On 30/10/2013 3:02 PM, Richard Henderson wrote:
On 10/30/2013 02:08 PM, Sebastian Macke wrote:
Do you have a publicly accessible tree with all your patches applied?
I'd like to re-read the logic in the proper context.
After you are the second who demanded it:
https://github.com/s-macke/qemu/tree/or32-optimize
Ok, the logic as written is correct as far as I can see.
It's a little convoluted though, and I think there may be a way to
streamline it. But I'll have to think about that some more.
r~
Yeah it is. Because of the delayed slot and the way QEMU is doing its
translation it is hard to see and distinguish all different code paths.
When is which information available.
At the moment the biggest time eater and most complex code part is the
branching part.
1. l.sf..... <- set flag if condition is fullfiled (setcond instruction)
2. l.bf <- branch if flag (a brcond instruction or with the last
suggestion you gave a movcond instruction)
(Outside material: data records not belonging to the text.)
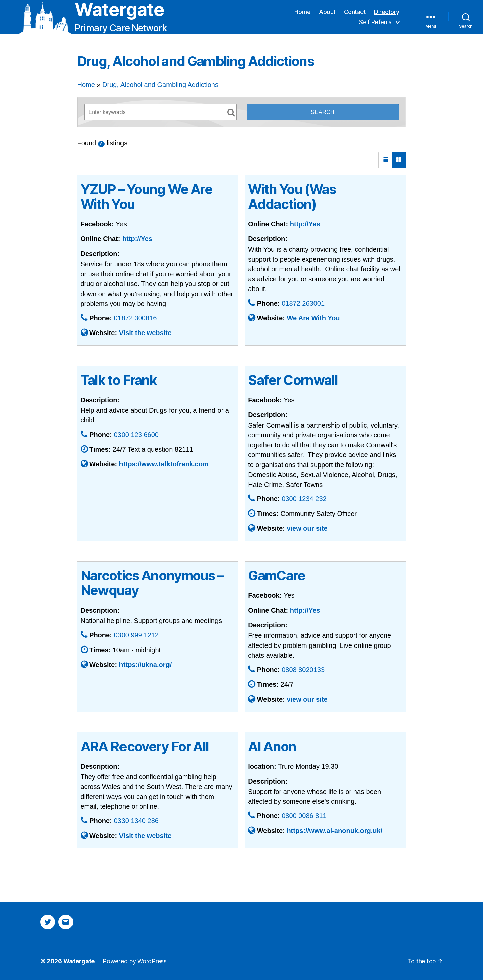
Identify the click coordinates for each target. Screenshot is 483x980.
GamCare (276, 575)
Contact (355, 12)
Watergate (119, 10)
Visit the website (145, 333)
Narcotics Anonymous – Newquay (152, 583)
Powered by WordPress (135, 961)
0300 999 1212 (136, 635)
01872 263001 (303, 303)
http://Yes (137, 239)
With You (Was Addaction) (292, 197)
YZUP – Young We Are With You (146, 197)
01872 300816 (135, 318)
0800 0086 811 (304, 816)
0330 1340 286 (136, 821)
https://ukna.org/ (145, 665)
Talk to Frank (119, 380)
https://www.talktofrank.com (164, 464)
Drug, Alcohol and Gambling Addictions (160, 84)
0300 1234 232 (304, 499)
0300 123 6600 (136, 434)
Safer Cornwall (293, 380)
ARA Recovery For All (145, 746)
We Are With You (313, 318)
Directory (386, 12)
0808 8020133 (303, 670)
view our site (307, 528)
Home (302, 12)
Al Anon (272, 746)
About (327, 12)
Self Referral (376, 22)
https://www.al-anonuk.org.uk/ (334, 830)
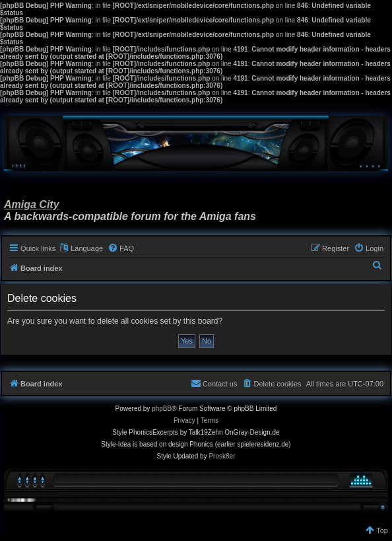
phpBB (162, 408)
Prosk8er (222, 456)
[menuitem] (121, 248)
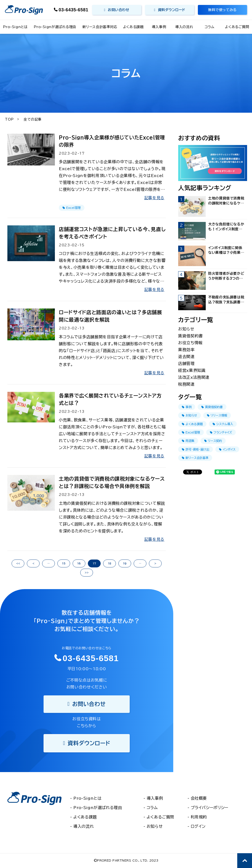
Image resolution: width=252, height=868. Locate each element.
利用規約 (199, 817)
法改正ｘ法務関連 (194, 377)
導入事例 (159, 27)
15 (64, 563)
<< (18, 563)
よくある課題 (133, 27)
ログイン (198, 826)
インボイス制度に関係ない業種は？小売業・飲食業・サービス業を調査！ (225, 250)
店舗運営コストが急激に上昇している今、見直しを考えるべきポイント (112, 233)
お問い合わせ (118, 10)
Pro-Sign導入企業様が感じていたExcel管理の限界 (112, 141)
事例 (187, 407)
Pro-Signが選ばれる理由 (55, 27)
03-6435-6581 (73, 10)
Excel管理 (72, 208)
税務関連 (186, 384)
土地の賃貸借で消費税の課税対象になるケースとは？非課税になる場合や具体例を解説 (112, 482)
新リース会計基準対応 (100, 27)
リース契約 (213, 441)
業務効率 (186, 350)
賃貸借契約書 (190, 336)
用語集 (188, 441)
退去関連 (186, 356)
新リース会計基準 (195, 458)
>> (86, 572)
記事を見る (154, 198)
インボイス (227, 449)
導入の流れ (184, 27)
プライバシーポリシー (210, 808)
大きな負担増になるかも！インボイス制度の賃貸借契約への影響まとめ (226, 227)
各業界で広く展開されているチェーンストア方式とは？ (110, 399)
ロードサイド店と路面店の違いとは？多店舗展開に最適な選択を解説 (110, 316)
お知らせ (186, 329)
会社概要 (199, 798)
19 (125, 563)
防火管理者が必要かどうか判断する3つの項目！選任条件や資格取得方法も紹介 (226, 276)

3. delayed slot instruction which could fail.
4. Actual jump. We need a branch here for the two different slots for
chaining. And we need all information about point 2)
So at the moment we put three branches/conditions in the translated
code. One setcond, one movcond and one brcond.
In principle point 1 and 2 could be fused with some coding effort. But I
am not sure if one brcond is faster then one setcond+movcond.
And maybe the branching in No 4. could be avoided by some internal code
change in the way QEMU does its block chaining.